* _Exercise prompt_
Retype, word for word, the line holding "Branding (845, 1396)" and each line after it down to the end of the data; pictures are not copied.

* _Data under study_

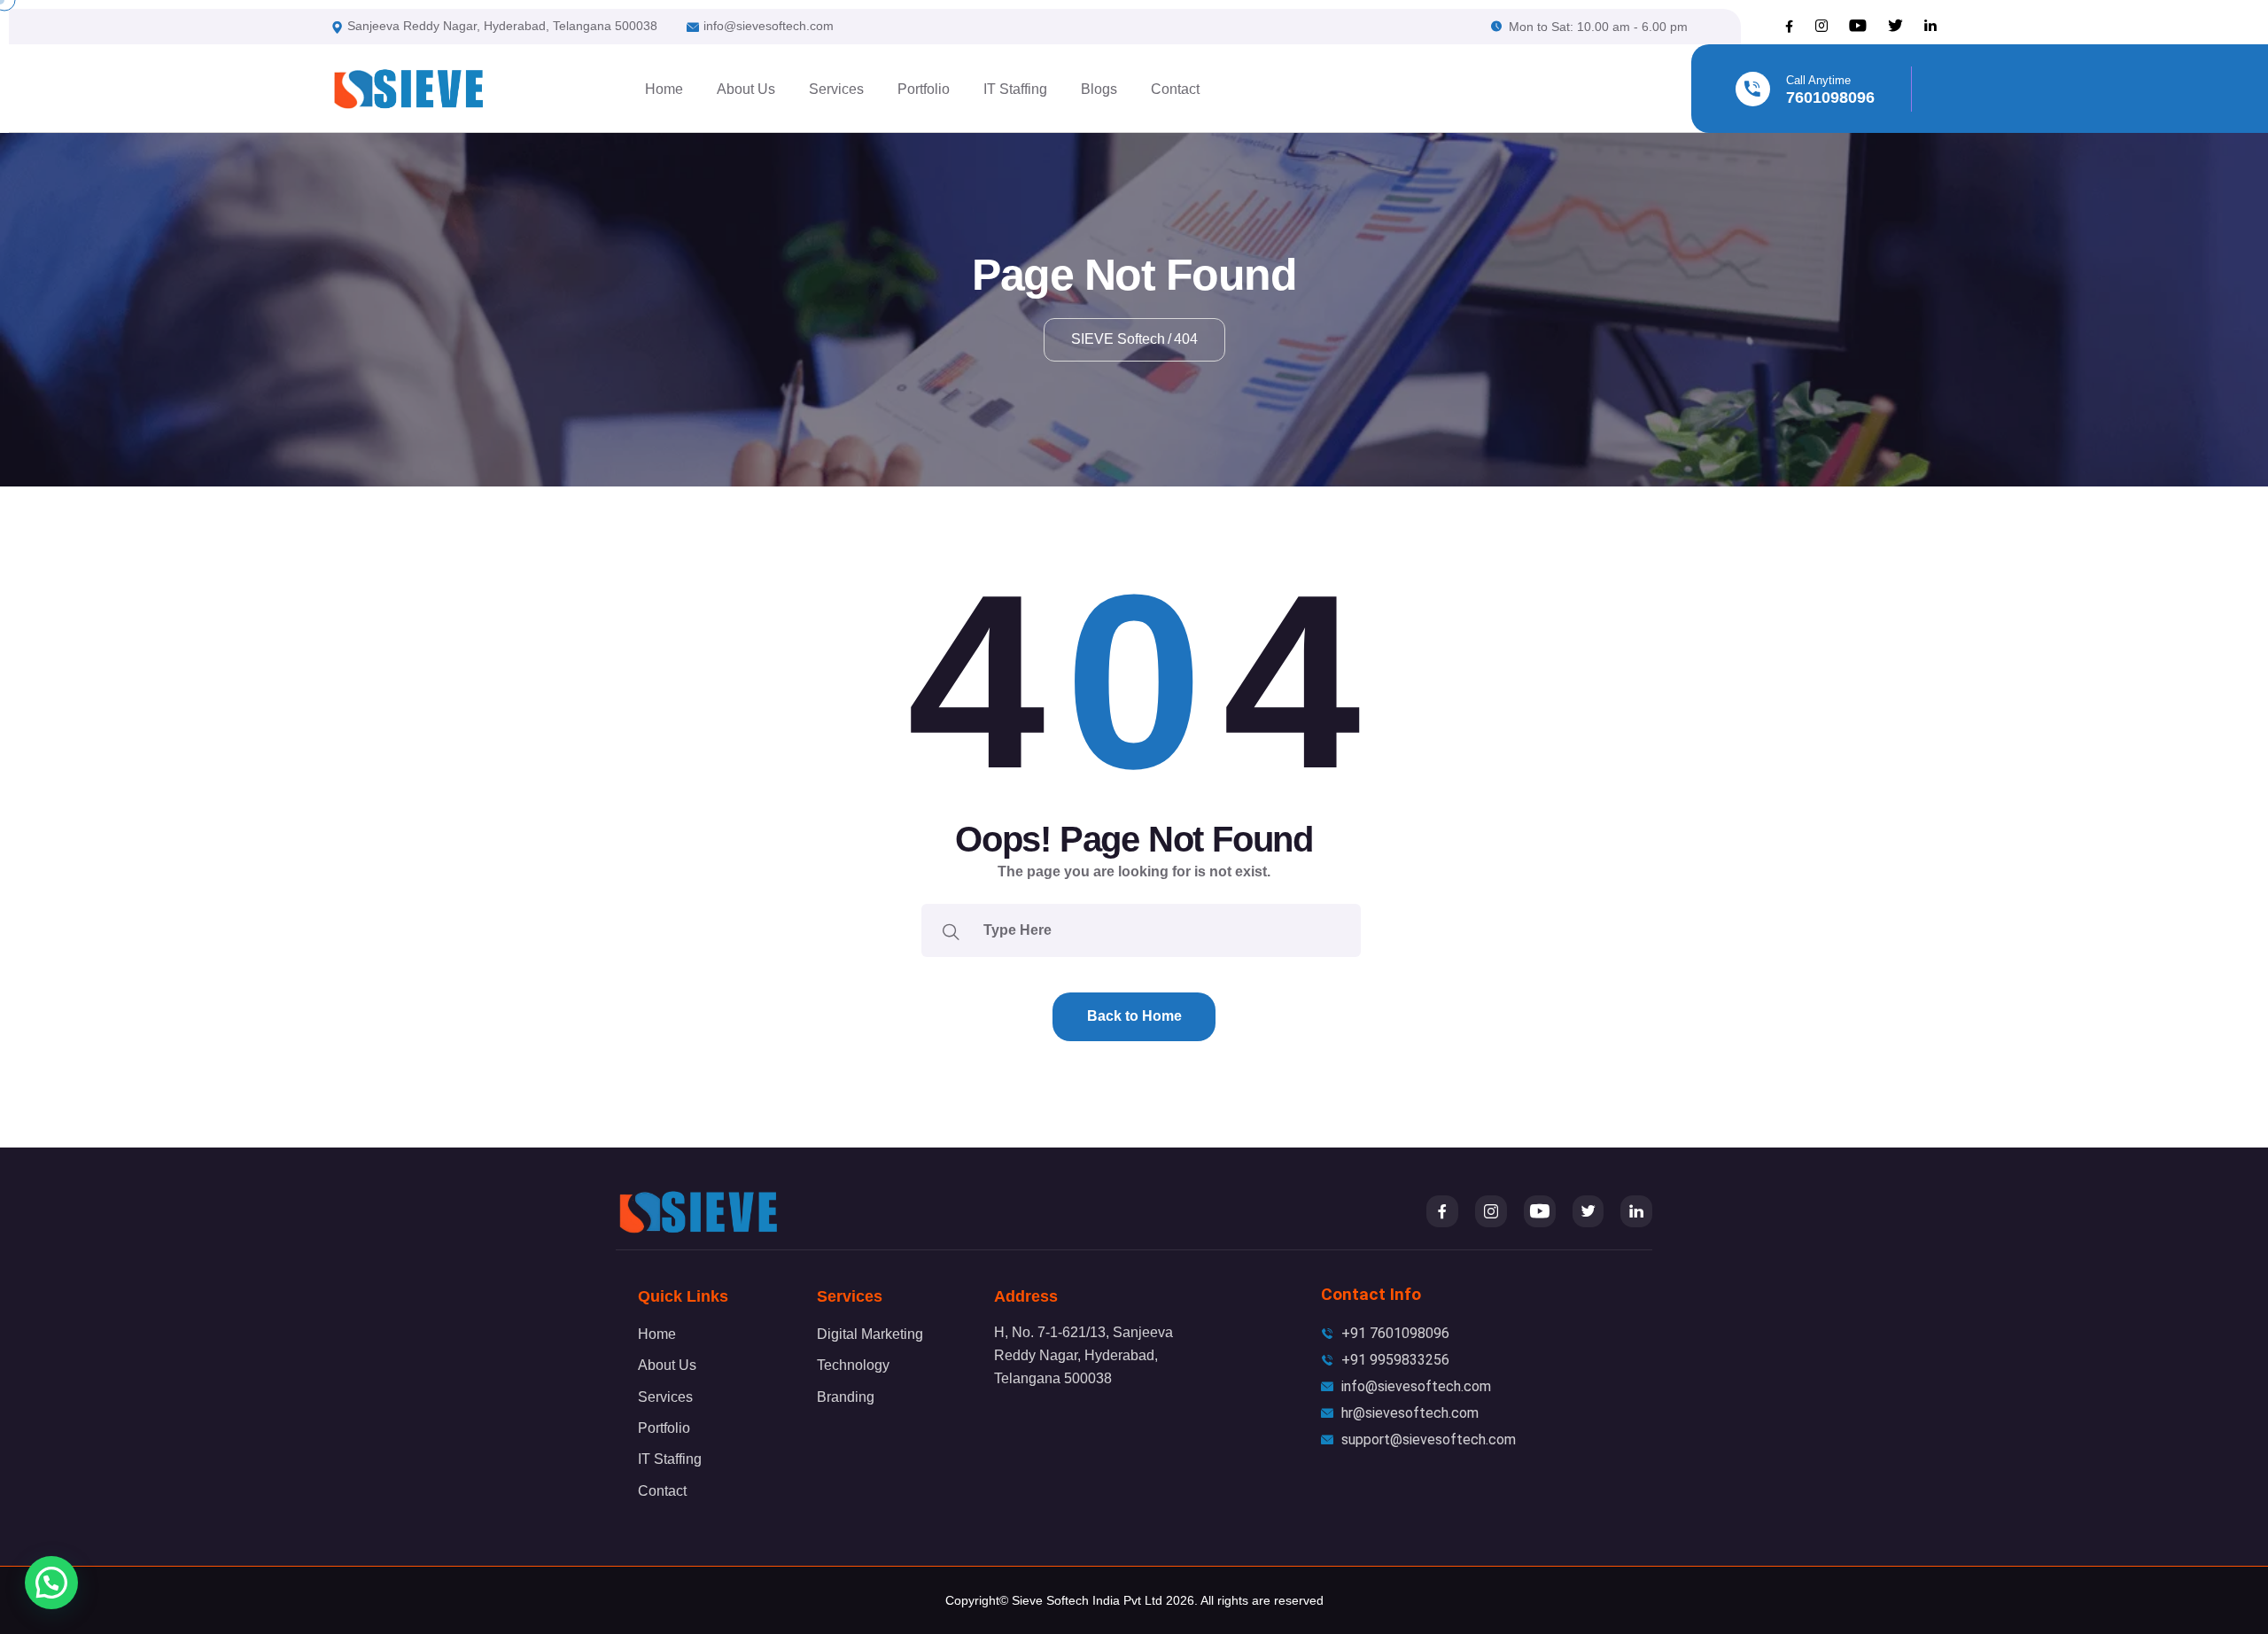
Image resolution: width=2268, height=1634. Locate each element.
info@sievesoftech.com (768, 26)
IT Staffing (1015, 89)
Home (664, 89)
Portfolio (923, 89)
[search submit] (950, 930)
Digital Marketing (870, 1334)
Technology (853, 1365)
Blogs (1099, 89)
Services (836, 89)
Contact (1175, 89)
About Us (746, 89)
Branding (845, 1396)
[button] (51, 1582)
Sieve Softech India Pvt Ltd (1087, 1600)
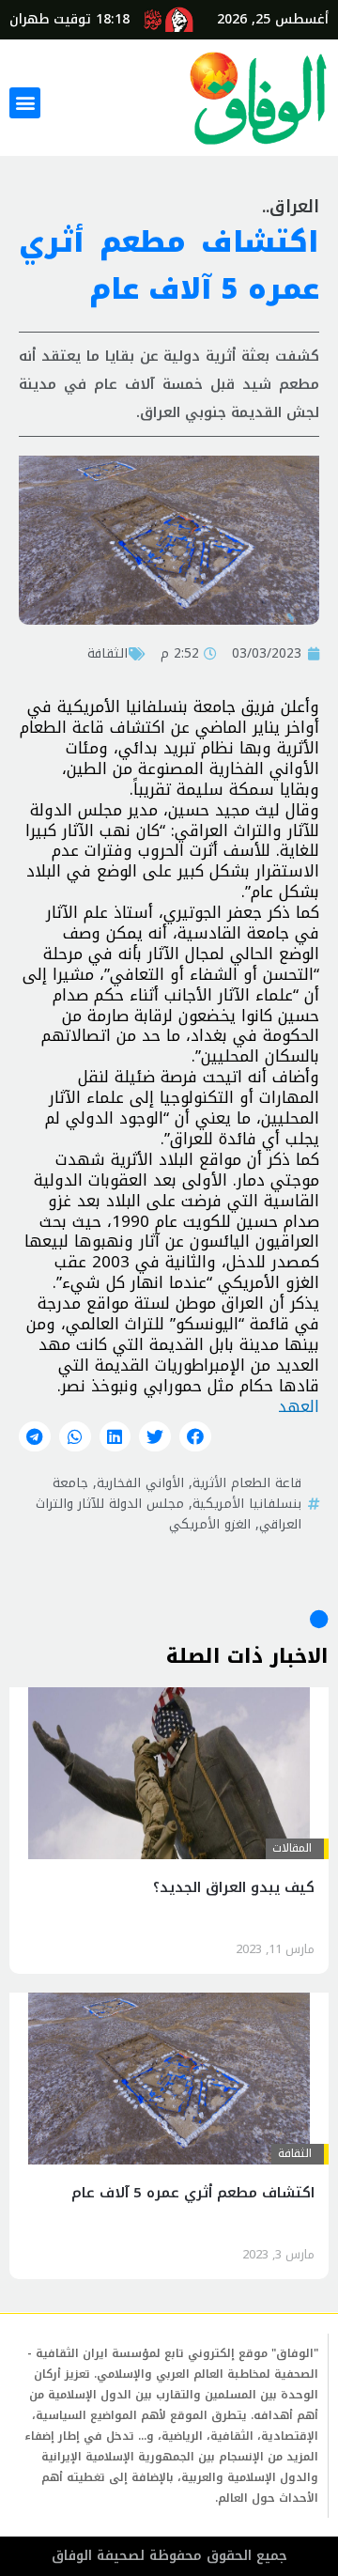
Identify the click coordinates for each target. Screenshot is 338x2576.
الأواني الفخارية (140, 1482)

* _Output for this task_
Branding (845, 1396)
[button] (51, 1582)
Sieve Softech India Pvt Ltd (1087, 1600)
Identify the click coordinates for each target. Screenshot is 338x2576.
الأواني الفخارية (140, 1482)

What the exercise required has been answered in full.